I'm still in the same small flat as him but feel so very trapped.

He wont leave until the weekend so I'm just stuck in my room. Scared to do anything incase it upsets him.

Its 2 am but afraid to wake him as I cant deal with another confrontation.

Tomorrow I've got plans to get out of here when hes at work. Escape the negative memories I now have of the place I once called home.

I'm truly homeless now in a way. No family I can trust.

I'm truly feeling lonely tonight. Now more than ever.

No one should have to live like this. Ever.

Making the right decision for yourself

So today my husband I have taken a positive step forward. I asked for his help and he responded straight away with out hesitation.

Now I cant make the man I love see that actions are far more important than words and I've stopped fighting.

I've started to ask for help when I truly needed it and my beautiful man responded without question or moaning.

I've stopped asking him if he is ok now. And now home life is far more peaceful for both of us.

If we truly get back the love we have for each other then the outlook for us is actually pretty good.

He has to work on himself. Learn to use his voice properly.  He may have a stammer but I've always understood who is inside. That's the person I fell in love with.

Material supplied
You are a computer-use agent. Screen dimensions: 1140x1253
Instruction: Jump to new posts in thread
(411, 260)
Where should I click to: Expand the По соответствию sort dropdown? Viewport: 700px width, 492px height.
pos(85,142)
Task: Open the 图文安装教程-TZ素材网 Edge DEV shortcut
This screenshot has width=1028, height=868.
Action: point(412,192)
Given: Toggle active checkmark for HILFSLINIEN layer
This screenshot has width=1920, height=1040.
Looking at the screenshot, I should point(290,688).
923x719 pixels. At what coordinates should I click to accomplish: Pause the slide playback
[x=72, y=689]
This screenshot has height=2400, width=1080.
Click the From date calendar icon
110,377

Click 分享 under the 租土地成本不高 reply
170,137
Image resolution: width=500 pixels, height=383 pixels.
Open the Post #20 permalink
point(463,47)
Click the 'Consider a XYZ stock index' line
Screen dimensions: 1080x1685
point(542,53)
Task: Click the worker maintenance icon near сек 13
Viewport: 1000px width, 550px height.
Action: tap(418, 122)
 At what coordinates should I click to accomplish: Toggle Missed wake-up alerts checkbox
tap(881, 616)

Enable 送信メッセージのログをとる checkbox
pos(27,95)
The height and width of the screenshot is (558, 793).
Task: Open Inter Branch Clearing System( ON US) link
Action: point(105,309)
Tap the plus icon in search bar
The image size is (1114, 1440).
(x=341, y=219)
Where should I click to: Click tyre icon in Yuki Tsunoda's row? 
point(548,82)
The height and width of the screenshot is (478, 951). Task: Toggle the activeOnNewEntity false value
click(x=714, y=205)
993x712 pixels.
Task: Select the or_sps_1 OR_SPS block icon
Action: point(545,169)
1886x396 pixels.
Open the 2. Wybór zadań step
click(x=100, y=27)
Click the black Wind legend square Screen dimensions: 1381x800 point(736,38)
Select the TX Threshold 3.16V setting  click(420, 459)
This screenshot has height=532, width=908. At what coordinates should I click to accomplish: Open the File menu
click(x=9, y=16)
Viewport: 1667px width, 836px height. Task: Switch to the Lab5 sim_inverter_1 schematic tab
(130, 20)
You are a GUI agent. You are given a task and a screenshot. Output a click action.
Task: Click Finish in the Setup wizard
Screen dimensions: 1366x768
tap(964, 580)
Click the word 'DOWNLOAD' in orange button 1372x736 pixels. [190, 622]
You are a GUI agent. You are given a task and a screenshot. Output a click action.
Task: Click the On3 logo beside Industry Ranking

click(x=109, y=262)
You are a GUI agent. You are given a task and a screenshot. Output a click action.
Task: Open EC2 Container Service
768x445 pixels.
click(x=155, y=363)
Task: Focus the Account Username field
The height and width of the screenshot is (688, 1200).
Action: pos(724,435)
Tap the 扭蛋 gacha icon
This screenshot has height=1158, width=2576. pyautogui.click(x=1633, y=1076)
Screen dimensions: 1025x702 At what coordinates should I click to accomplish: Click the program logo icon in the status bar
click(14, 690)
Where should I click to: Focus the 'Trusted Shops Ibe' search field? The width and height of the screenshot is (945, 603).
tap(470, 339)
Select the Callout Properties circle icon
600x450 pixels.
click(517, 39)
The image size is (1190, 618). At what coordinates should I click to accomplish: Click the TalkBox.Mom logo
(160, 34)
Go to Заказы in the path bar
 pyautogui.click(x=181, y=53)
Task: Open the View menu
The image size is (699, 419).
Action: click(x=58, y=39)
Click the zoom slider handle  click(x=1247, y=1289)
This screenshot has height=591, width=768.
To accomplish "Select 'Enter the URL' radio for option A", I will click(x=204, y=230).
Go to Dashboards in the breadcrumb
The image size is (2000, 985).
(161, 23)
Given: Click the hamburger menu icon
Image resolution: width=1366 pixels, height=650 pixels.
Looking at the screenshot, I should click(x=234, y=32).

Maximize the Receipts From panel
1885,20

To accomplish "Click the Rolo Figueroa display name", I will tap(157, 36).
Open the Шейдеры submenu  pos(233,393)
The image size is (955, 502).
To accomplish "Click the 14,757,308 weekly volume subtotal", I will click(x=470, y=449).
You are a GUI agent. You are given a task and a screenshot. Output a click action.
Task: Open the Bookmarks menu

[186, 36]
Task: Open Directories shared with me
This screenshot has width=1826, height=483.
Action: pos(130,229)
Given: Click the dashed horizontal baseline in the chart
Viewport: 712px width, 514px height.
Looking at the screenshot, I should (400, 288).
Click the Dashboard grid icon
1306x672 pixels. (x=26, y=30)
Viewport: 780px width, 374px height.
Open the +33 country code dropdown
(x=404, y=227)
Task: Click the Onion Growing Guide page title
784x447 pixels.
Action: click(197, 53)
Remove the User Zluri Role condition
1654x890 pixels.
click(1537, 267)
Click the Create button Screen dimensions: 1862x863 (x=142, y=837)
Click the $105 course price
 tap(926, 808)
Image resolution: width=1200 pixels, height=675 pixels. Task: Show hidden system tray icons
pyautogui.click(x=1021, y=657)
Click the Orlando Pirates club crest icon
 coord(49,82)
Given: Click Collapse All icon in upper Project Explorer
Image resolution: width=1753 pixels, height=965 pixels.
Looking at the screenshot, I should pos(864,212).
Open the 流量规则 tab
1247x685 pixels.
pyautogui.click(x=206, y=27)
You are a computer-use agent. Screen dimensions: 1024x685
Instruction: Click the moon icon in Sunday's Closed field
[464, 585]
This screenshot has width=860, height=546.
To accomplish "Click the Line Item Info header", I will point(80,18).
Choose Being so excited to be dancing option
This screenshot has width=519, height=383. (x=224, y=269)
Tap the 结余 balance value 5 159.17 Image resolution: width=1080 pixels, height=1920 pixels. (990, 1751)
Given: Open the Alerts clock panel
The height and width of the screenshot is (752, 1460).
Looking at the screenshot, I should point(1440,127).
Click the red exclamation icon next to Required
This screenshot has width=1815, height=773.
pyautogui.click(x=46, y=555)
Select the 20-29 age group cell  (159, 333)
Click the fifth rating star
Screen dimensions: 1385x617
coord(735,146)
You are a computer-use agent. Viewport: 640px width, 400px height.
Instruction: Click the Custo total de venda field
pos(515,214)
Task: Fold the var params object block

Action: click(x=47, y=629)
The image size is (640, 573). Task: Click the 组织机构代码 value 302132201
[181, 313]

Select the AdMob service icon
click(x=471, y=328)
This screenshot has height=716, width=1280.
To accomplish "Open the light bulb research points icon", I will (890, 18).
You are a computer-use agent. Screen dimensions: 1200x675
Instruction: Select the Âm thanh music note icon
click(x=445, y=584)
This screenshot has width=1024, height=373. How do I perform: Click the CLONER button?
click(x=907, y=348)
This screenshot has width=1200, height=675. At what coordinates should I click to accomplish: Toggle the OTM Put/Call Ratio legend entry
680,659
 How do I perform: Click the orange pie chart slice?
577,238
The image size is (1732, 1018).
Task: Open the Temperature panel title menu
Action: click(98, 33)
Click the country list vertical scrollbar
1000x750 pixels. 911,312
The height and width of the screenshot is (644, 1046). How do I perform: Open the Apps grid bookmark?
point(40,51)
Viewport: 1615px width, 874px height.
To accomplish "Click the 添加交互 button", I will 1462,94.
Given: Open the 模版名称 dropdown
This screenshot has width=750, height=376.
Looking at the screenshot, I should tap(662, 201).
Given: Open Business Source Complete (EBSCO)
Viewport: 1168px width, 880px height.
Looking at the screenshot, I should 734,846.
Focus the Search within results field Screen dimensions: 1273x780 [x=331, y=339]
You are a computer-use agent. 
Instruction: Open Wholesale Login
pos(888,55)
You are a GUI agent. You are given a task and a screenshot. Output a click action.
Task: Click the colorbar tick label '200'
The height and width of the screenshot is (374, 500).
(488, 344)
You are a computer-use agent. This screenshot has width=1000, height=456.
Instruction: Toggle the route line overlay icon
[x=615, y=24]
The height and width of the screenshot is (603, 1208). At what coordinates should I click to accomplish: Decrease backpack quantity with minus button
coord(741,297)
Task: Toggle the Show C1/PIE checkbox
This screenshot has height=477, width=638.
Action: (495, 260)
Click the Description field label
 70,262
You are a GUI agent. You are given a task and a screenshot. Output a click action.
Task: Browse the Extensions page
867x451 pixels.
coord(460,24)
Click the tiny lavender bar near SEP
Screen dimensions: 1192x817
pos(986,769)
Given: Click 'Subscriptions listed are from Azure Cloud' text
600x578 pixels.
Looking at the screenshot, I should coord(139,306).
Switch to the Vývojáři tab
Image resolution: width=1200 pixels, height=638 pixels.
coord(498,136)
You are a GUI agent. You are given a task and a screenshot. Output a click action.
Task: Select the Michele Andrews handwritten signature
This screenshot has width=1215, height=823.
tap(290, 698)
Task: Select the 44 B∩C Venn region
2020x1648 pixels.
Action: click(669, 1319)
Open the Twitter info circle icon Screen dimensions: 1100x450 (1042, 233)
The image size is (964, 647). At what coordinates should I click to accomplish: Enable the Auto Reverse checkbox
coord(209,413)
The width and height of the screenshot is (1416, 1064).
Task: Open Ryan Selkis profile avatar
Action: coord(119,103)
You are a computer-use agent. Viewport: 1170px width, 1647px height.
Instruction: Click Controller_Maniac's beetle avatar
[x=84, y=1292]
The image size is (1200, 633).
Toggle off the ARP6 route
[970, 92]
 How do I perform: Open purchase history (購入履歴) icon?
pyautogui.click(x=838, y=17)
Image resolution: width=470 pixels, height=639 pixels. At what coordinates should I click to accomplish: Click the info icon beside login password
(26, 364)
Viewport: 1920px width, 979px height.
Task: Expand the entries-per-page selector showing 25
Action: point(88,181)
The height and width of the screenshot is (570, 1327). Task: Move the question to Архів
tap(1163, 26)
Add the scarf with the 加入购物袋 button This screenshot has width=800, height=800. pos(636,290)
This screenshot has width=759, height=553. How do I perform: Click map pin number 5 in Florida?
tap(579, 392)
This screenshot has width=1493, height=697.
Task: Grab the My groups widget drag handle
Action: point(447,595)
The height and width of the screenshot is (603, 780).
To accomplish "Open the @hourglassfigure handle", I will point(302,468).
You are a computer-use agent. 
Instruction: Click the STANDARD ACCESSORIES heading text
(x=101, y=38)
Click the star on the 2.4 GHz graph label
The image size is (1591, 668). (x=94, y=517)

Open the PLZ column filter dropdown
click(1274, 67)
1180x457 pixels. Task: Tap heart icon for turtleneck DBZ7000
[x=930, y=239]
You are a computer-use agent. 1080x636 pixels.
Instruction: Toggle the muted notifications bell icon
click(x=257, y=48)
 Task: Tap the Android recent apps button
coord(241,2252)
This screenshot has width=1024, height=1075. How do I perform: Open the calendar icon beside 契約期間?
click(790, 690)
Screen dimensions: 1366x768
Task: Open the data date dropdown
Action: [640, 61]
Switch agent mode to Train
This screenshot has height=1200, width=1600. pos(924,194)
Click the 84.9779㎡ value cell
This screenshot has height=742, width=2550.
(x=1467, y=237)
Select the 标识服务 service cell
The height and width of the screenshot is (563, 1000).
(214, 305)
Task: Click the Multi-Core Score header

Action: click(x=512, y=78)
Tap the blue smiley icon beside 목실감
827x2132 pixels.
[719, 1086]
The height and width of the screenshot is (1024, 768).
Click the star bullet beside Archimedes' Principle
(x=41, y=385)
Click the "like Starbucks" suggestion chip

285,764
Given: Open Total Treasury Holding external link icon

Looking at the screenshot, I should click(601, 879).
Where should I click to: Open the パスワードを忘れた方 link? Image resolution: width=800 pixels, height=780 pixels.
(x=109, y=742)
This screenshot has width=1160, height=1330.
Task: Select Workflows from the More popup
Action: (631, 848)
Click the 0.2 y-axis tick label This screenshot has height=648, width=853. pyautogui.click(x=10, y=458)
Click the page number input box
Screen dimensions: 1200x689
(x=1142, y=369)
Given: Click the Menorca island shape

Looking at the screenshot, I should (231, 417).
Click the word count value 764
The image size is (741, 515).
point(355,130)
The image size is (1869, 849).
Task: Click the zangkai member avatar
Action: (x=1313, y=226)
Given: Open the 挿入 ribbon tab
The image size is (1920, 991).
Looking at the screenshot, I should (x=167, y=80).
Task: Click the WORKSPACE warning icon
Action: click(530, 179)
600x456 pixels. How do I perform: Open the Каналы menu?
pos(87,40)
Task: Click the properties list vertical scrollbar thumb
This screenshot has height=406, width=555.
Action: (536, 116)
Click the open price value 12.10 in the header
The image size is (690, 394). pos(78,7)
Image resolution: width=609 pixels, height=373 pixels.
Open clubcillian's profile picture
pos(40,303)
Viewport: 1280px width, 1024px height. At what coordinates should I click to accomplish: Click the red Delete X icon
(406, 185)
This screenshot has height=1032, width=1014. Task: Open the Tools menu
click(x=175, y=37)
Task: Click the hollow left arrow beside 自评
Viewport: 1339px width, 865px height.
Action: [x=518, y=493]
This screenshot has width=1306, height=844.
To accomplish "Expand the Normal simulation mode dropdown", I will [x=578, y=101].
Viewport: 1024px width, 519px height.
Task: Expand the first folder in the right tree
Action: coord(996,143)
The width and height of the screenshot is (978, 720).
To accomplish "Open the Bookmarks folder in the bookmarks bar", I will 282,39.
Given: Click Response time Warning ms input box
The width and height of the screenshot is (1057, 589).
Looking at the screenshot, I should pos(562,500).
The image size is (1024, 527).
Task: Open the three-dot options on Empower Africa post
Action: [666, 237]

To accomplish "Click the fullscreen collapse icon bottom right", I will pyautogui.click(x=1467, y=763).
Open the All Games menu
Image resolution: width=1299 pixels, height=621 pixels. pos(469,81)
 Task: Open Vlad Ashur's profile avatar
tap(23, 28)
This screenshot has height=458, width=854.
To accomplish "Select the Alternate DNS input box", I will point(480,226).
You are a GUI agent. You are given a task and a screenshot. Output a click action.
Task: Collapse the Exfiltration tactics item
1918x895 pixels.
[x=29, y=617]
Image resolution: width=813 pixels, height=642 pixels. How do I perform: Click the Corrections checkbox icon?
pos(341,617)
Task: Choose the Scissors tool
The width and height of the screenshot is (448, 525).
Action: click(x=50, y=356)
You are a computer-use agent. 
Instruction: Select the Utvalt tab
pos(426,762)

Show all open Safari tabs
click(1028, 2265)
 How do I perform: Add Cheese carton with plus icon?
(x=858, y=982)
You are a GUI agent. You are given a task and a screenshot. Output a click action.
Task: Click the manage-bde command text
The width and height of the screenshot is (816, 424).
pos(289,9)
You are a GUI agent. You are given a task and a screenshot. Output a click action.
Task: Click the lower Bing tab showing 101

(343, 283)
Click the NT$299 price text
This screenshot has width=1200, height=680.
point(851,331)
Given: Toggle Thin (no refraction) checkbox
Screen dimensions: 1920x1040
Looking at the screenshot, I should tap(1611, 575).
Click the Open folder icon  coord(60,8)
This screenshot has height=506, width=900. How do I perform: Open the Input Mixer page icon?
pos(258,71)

Problems to solve
a) Using the personal post above, decide whether each statement agrees with it: (i) the writer plans to leave the flat tomorrow while he is at work; (ii) the writer's husband has a stammer; (iii) the writer still asks him whether he is ok. Give yes or no for each, along with the deciding words of the personal post quoted exactly.
b) Transcribe the personal post from "I'm still in" to "with another confrontation.".

Answers below
a)
(i) Yes: "Tomorrow I've got plans to get out of here when hes at work."
(ii) Yes: "He may have a stammer but I've always understood who is inside."
(iii) No: "I've stopped asking him if he is ok now."

b)
I'm still in the same small flat as him but feel so very trapped.

He wont leave until the weekend so I'm just stuck in my room. Scared to do anything incase it upsets him.

Its 2 am but afraid to wake him as I cant deal with another confrontation.